- _What to work on_: Once you have read the listing, print all of it word for word.

- _Working data_:
────
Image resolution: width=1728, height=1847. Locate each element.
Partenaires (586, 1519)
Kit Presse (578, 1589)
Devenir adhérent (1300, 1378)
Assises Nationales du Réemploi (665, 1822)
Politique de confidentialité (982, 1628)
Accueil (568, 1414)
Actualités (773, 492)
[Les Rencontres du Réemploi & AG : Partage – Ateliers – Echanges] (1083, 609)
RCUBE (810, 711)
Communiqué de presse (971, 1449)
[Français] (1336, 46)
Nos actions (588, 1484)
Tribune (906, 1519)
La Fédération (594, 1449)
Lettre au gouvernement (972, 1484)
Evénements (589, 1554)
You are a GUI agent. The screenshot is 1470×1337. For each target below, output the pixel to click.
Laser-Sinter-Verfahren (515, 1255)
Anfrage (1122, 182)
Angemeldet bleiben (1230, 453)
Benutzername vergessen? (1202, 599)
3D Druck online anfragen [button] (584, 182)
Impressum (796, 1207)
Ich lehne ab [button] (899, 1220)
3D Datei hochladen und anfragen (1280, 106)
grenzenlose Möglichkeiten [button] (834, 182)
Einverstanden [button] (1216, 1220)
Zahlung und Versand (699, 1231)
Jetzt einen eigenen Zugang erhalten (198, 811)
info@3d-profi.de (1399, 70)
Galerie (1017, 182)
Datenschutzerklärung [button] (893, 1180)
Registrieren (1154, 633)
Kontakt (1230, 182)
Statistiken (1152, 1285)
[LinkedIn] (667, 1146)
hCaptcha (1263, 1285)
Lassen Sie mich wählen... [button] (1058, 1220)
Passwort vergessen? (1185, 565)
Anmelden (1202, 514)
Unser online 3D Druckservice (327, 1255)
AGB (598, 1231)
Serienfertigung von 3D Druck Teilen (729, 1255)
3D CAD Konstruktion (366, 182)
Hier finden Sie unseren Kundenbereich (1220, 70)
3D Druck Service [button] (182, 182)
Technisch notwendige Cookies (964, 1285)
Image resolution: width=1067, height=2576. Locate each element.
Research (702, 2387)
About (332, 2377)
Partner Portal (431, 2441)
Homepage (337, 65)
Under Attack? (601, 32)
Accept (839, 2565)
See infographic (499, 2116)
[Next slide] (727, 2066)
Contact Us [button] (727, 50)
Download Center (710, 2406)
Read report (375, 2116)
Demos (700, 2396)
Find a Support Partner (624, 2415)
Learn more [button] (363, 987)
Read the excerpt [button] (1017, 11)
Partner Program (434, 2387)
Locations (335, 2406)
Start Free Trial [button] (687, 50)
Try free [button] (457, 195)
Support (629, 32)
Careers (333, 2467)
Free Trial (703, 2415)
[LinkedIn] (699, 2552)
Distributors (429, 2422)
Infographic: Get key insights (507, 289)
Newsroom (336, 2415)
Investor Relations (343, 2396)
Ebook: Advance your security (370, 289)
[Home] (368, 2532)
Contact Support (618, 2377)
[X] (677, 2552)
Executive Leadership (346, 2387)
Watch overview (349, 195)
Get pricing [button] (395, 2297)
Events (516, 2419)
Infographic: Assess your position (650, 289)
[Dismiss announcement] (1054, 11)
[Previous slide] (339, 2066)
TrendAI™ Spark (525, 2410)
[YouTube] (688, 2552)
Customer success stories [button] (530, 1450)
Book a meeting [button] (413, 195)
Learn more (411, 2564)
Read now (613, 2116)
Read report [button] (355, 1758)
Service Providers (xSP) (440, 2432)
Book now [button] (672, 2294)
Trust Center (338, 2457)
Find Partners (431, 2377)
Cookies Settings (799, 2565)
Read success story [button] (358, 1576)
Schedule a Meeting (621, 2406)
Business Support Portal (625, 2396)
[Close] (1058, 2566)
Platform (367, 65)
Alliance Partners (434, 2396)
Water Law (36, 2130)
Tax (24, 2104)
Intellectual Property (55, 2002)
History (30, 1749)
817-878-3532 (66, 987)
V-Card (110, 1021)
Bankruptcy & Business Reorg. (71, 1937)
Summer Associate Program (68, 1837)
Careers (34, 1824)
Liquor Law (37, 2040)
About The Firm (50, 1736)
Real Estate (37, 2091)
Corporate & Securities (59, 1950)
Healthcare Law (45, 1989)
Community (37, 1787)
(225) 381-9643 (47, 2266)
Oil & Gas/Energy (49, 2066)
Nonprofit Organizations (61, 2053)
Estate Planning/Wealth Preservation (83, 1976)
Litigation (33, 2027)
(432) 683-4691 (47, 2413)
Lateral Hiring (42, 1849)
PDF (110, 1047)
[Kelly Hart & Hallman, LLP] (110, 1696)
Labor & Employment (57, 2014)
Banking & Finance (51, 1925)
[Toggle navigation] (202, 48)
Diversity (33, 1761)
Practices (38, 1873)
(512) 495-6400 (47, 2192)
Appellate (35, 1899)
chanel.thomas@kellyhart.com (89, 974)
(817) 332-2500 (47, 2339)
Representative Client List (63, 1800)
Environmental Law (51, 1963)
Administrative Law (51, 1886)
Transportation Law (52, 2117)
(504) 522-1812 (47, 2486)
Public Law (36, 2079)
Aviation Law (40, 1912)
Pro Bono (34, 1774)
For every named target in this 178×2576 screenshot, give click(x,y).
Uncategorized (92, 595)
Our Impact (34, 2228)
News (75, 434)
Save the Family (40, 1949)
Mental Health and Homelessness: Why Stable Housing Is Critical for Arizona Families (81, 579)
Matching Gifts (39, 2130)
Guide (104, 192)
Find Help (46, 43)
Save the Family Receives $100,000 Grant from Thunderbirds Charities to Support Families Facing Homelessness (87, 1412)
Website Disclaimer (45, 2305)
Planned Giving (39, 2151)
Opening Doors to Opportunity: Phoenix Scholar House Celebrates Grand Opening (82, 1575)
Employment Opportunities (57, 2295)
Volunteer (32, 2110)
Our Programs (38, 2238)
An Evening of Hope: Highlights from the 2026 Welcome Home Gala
────
- _Exercise output_:
Image resolution: width=1728, height=1847. Locate each element.
Partenaires (586, 1519)
Kit Presse (578, 1589)
Devenir adhérent (1300, 1378)
Assises Nationales du Réemploi (665, 1822)
Politique de confidentialité (982, 1628)
Accueil (568, 1414)
Actualités (773, 492)
[Les Rencontres du Réemploi & AG : Partage – Ateliers – Echanges] (1083, 609)
RCUBE (810, 711)
Communiqué de presse (971, 1449)
[Français] (1336, 46)
Nos actions (588, 1484)
Tribune (906, 1519)
La Fédération (594, 1449)
Lettre au gouvernement (972, 1484)
Evénements (589, 1554)
You are a GUI agent. The screenshot is 1470×1337. For each target below, output the pixel to click.
Laser-Sinter-Verfahren (515, 1255)
Anfrage (1122, 182)
Angemeldet bleiben (1230, 453)
Benutzername vergessen? (1202, 599)
3D Druck online anfragen [button] (584, 182)
Impressum (796, 1207)
Ich lehne ab [button] (899, 1220)
3D Datei hochladen und anfragen (1280, 106)
grenzenlose Möglichkeiten [button] (834, 182)
Einverstanden [button] (1216, 1220)
Zahlung und Versand (699, 1231)
Jetzt einen eigenen Zugang erhalten (198, 811)
info@3d-profi.de (1399, 70)
Galerie (1017, 182)
Datenschutzerklärung [button] (893, 1180)
Registrieren (1154, 633)
Kontakt (1230, 182)
Statistiken (1152, 1285)
[LinkedIn] (667, 1146)
hCaptcha (1263, 1285)
Lassen Sie mich wählen... [button] (1058, 1220)
Passwort vergessen? (1185, 565)
Anmelden (1202, 514)
Unser online 3D Druckservice (327, 1255)
AGB (598, 1231)
Serienfertigung von 3D Druck Teilen (729, 1255)
3D CAD Konstruktion (366, 182)
Hier finden Sie unseren Kundenbereich (1220, 70)
3D Druck Service [button] (182, 182)
Technisch notwendige Cookies (964, 1285)
Image resolution: width=1067, height=2576. Locate each element.
Research (702, 2387)
About (332, 2377)
Partner Portal (431, 2441)
Homepage (337, 65)
Under Attack? (601, 32)
Accept (839, 2565)
See infographic (499, 2116)
[Next slide] (727, 2066)
Contact Us [button] (727, 50)
Download Center (710, 2406)
Read report (375, 2116)
Demos (700, 2396)
Find a Support Partner (624, 2415)
Learn more [button] (363, 987)
Read the excerpt [button] (1017, 11)
Partner Program (434, 2387)
Locations (335, 2406)
Start Free Trial [button] (687, 50)
Try free [button] (457, 195)
Support (629, 32)
Careers (333, 2467)
Free Trial (703, 2415)
[LinkedIn] (699, 2552)
Distributors (429, 2422)
Infographic: Get key insights (507, 289)
Newsroom (336, 2415)
Investor Relations (343, 2396)
Ebook: Advance your security (370, 289)
[Home] (368, 2532)
Contact Support (618, 2377)
[X] (677, 2552)
Executive Leadership (346, 2387)
Watch overview (349, 195)
Get pricing [button] (395, 2297)
Events (516, 2419)
Infographic: Assess your position (650, 289)
[Dismiss announcement] (1054, 11)
[Previous slide] (339, 2066)
TrendAI™ Spark (525, 2410)
[YouTube] (688, 2552)
Customer success stories [button] (530, 1450)
Book a meeting [button] (413, 195)
Learn more (411, 2564)
Read now (613, 2116)
Read report [button] (355, 1758)
Service Providers (xSP) (440, 2432)
Book now [button] (672, 2294)
Trust Center (338, 2457)
Find Partners (431, 2377)
Cookies Settings (799, 2565)
Read success story [button] (358, 1576)
Schedule a Meeting (621, 2406)
Business Support Portal (625, 2396)
[Close] (1058, 2566)
Platform (367, 65)
Alliance Partners (434, 2396)
Water Law (36, 2130)
Tax (24, 2104)
Intellectual Property (55, 2002)
History (30, 1749)
817-878-3532 (66, 987)
V-Card (110, 1021)
Bankruptcy & Business Reorg. (71, 1937)
Summer Associate Program (68, 1837)
Careers (34, 1824)
Liquor Law (37, 2040)
About The Firm (50, 1736)
Real Estate (37, 2091)
Corporate & Securities (59, 1950)
Healthcare Law (45, 1989)
Community (37, 1787)
(225) 381-9643 (47, 2266)
Oil & Gas/Energy (49, 2066)
Nonprofit Organizations (61, 2053)
Estate Planning/Wealth Preservation (83, 1976)
Litigation (33, 2027)
(432) 683-4691 (47, 2413)
Lateral Hiring (42, 1849)
PDF (110, 1047)
[Kelly Hart & Hallman, LLP] (110, 1696)
Labor & Employment (57, 2014)
Banking & Finance (51, 1925)
[Toggle navigation] (202, 48)
Diversity (33, 1761)
Practices (38, 1873)
(512) 495-6400 (47, 2192)
Appellate (35, 1899)
chanel.thomas@kellyhart.com (89, 974)
(817) 332-2500 (47, 2339)
Representative Client List (63, 1800)
Environmental Law (51, 1963)
Administrative Law (51, 1886)
Transportation Law (52, 2117)
(504) 522-1812 (47, 2486)
Public Law (36, 2079)
Aviation Law (40, 1912)
Pro Bono (34, 1774)
For every named target in this 178×2576 screenshot, give click(x,y).
Uncategorized (92, 595)
Our Impact (34, 2228)
News (75, 434)
Save the Family (40, 1949)
Mental Health and Homelessness: Why Stable Housing Is Critical for Arizona Families (81, 579)
Matching Gifts (39, 2130)
Guide (104, 192)
Find Help (46, 43)
Save the Family Receives $100,000 Grant from Thunderbirds Charities to Support Families Facing Homelessness (87, 1412)
Website Disclaimer (45, 2305)
Planned Giving (39, 2151)
Opening Doors to Opportunity: Phoenix Scholar House Celebrates Grand Opening (82, 1575)
Employment Opportunities (57, 2295)
Volunteer (32, 2110)
Our Programs (38, 2238)
An Evening of Hope: Highlights from the 2026 Welcome Home Gala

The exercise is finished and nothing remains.